Linda Nagata: the blog at Hahví.net

My Very Own Bookstore

January 6th, 2013

Toward the end of December, I spent some time putting together my very own e-bookstore at, the website I set up for my publishing company. In this blog post, I’m going to talk in general terms about how I put the store together, on the chance that other indie authors are interested.

The Mythic Island Press store is a highly simplified, single-author version of the store I set up for Book View Café. Both stores run on WordPress software, which isn’t something I really recommend from a technical point of view. WordPress is adaptable of course, but it’s blogging software, not e-commerce. Still, it works well enough at a small scale, and my little store is definitely small scale. So I opted to start with a system I already knew well, with the goal of putting up a smoothly functioning store in a very short time span.

BVC uses a paid WordPress plugin called Cart66 for the ecommerce portion. At Mythic Island Press I’m using Cart66 Lite, which so far looks entirely sufficient for my less-demanding needs.

To create the store, I installed WordPress and then Cart66 Lite, created a “child theme” of one of the standard WordPress themes, and then modified that to match my existing website. I grabbed a small portion of the functions I’d developed for BVC and included those in the child theme, along with some directives from the style sheet — again, so I wouldn’t have to re-invent the wheel I’d already invented last spring.

What took a surprising amount of time was figuring out how I wanted to present the books. I settled on a largish cover pic, the book’s description, and quotes, with a link to “read a sample.” (You actually need a function to change the wording of that link.)

I decided to present all the books on one page, but once you click through — either by clicking the book cover, the book title, or the “sample” link — then it’s one book per page, with links to scroll to the next and previous books. In the right-hand column I used a WordPress text widget and hand-coded an index with links to all the books.

For my store, payment is via Paypal. The Cart66 system does support some other options, but I already had PayPal set up and it doesn’t cost me any extra. Once a book is purchased via Paypal, the buyer is returned to a receipt page with a link for immediate download of the ebook. The link is also delivered in an email sent to the buyer. It was this ability to handle digital downloads that led us to use Cart66 in the first place.

So that was the process. Do stop by and check out the result.

There are great aspects to having a store on your own website–complete independence for one. Also, receiving the money at the time of the sale and not months later, as well as receiving nearly all of the sale price instead of yielding a hefty cut to the host store. In my store, prices are the same no matter what country you, the buyer, reside in, which is not always the case with other vendors.

Of course, you need to know how to get the downloaded file onto your e-reader of choice.

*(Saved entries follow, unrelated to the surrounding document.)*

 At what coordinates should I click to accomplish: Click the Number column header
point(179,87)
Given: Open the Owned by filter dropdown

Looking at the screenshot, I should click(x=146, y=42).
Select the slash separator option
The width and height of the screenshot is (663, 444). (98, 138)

That’s probably the trickiest part for those who are used to automatic downloads from Amazon. But it’s a fairly easy process. And whether you buy books from me or not, I do encourage you to consider doing at least some of your buying from small vendors. After all, monopolies aren’t good for anyone.

Posted on: Sunday, January 6th, 2013 at 7:27 pm
Categories: Publishing.
Tags: ,

4 Responses to “My Very Own Bookstore”

  1. William Baum Says:

    Awesome, great work! Only problem I have is that there is nothing new for me to buy 🙁

  2. Paul (@princejvstin) Says:

    Monopolies are no good for anyone, and Amazon’s power to remotely delete stuff from your kindle makes me nervous.

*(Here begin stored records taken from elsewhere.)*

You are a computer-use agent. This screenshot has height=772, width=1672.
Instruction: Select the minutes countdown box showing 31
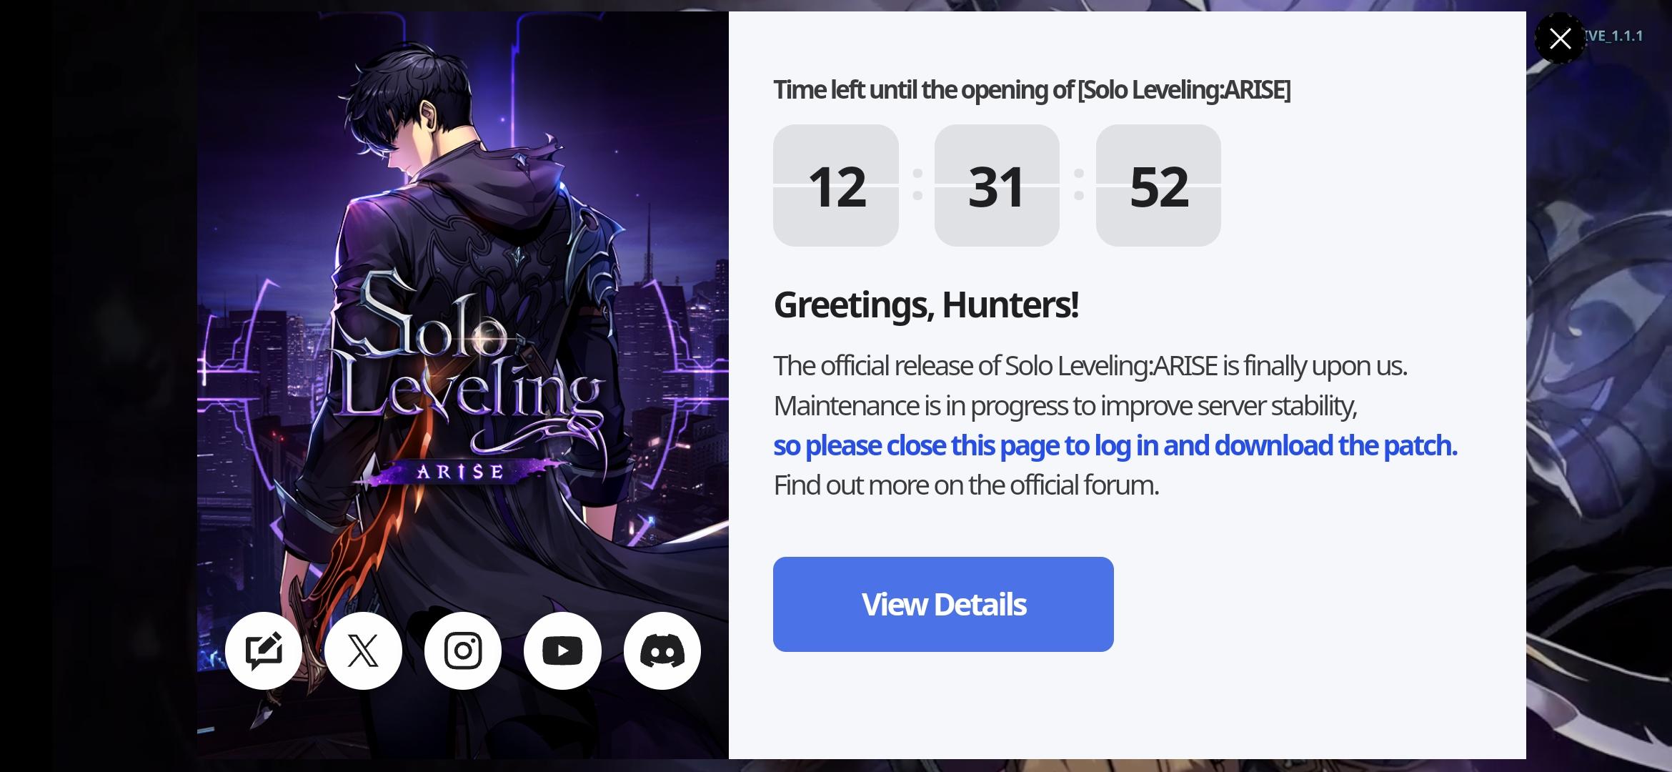[997, 186]
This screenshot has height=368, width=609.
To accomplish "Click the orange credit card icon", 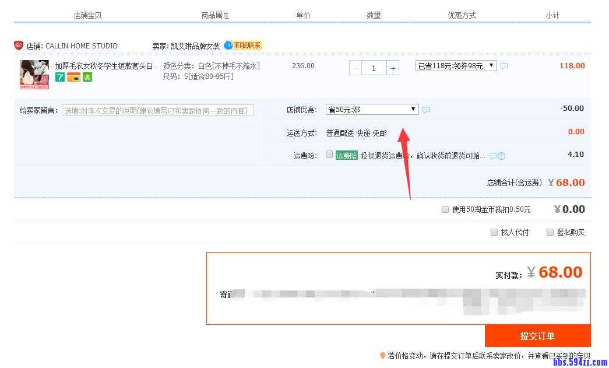I will pyautogui.click(x=73, y=77).
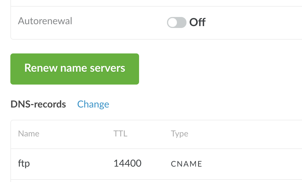Click the DNS-records section heading
The height and width of the screenshot is (182, 302).
point(38,104)
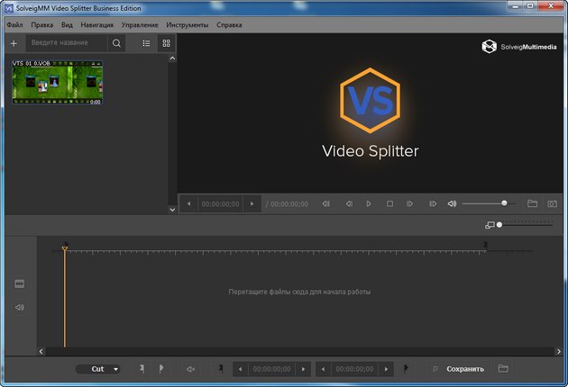
Task: Switch the media library to list view
Action: (147, 43)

    Or, perhaps, less insidiously, just making it impossible to get a book again once I’ve bought it for nebulous reasons.

  3. Glen Says:

    Excellent idea! I’d buy whatever, if I hadn’t already bought everything you have now that I want (_Memory II_ can’t be more than a year or so away, hmmm). However, I don’t do Paypal, for *MY* security reasons (that’s why BVC is for me nothing more than a place to _window_shop). I don’t have advice for you in this matter, just want to alert that there might be others with similar misgivings toward the “methodology of compensation”.

  4. Linda Says:

    I have the greatest readers. 🙂

    Willy, hopefully by March there will finally be something new!

    Paul, Amazon remains far and away my primary means to sell books. The print books, produced by Lightning Source, have begun to claim second place on that list, with the other ebook vendors far behind. I had better hopes for Kobo, but so far they’ve been a real disappointment. For the most part, Amazon has been a great company to work with. They are fast and always answer their email. But now they are offering minimal royalties in their new overseas stores, which I find ominous. So yes, strength in diversity!

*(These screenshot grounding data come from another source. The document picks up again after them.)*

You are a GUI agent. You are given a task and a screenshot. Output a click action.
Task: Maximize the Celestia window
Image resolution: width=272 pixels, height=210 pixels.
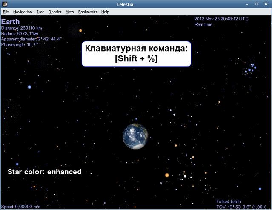point(256,4)
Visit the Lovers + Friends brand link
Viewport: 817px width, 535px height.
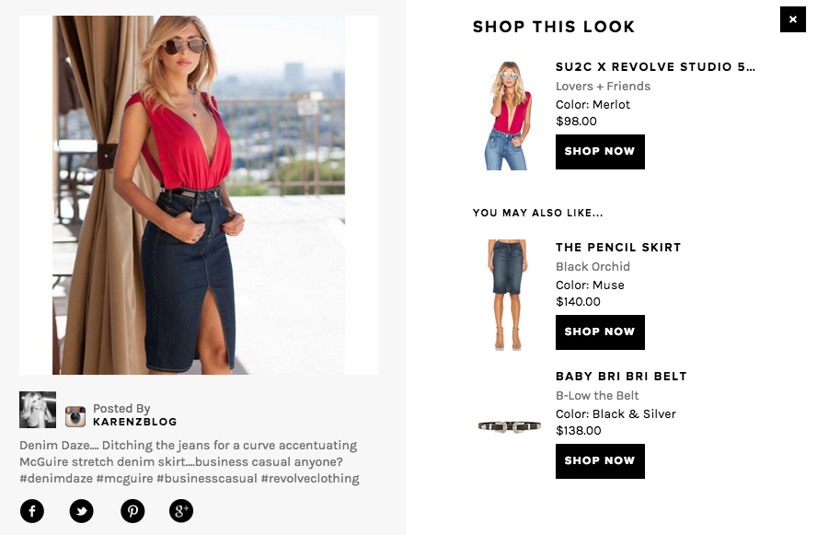click(603, 86)
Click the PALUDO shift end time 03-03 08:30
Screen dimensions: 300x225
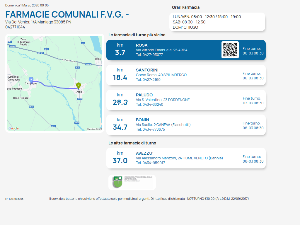[253, 103]
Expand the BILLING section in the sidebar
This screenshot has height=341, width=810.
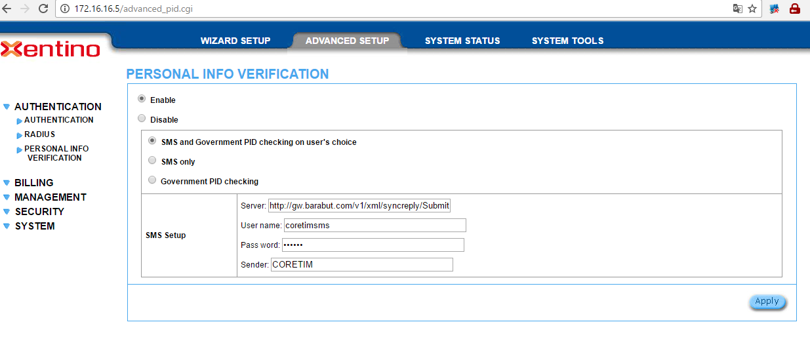pyautogui.click(x=33, y=183)
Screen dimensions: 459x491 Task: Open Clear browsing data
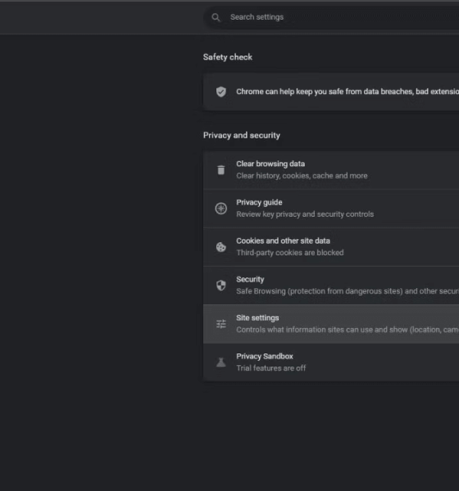[331, 170]
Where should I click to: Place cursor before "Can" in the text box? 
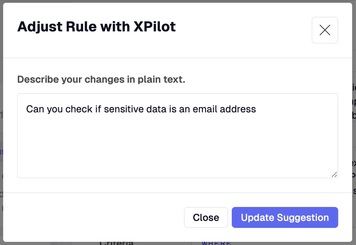point(27,109)
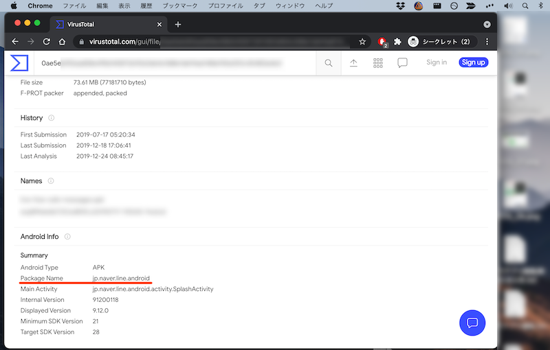Open the comments speech bubble icon
550x350 pixels.
click(x=403, y=63)
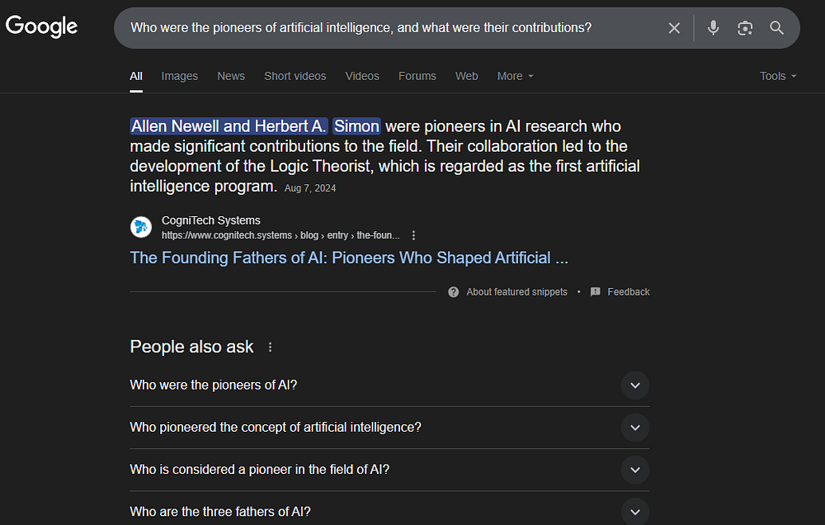The width and height of the screenshot is (825, 525).
Task: Click the magnifying glass search button
Action: coord(776,28)
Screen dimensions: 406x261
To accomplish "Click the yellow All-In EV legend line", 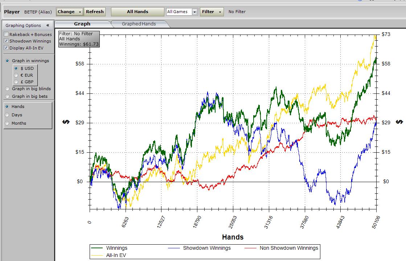I will [97, 255].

    Glen, MEMORY might be a little farther away than that, but at least I opened a folder on it and figured out an early major event. 🙂

    I know you don’t use Paypal, but I see them as just another credit card processor, since it isn’t necessary to have a Paypal account to purchase ebooks. Over on Andrew Sullivan’s blog they’re using a payment processing system called tinypass (I think that’s right). Maybe I’ll look into it someday, but Paypal is easy and preconfigured for the store, so it saves me a lot of time and frustration.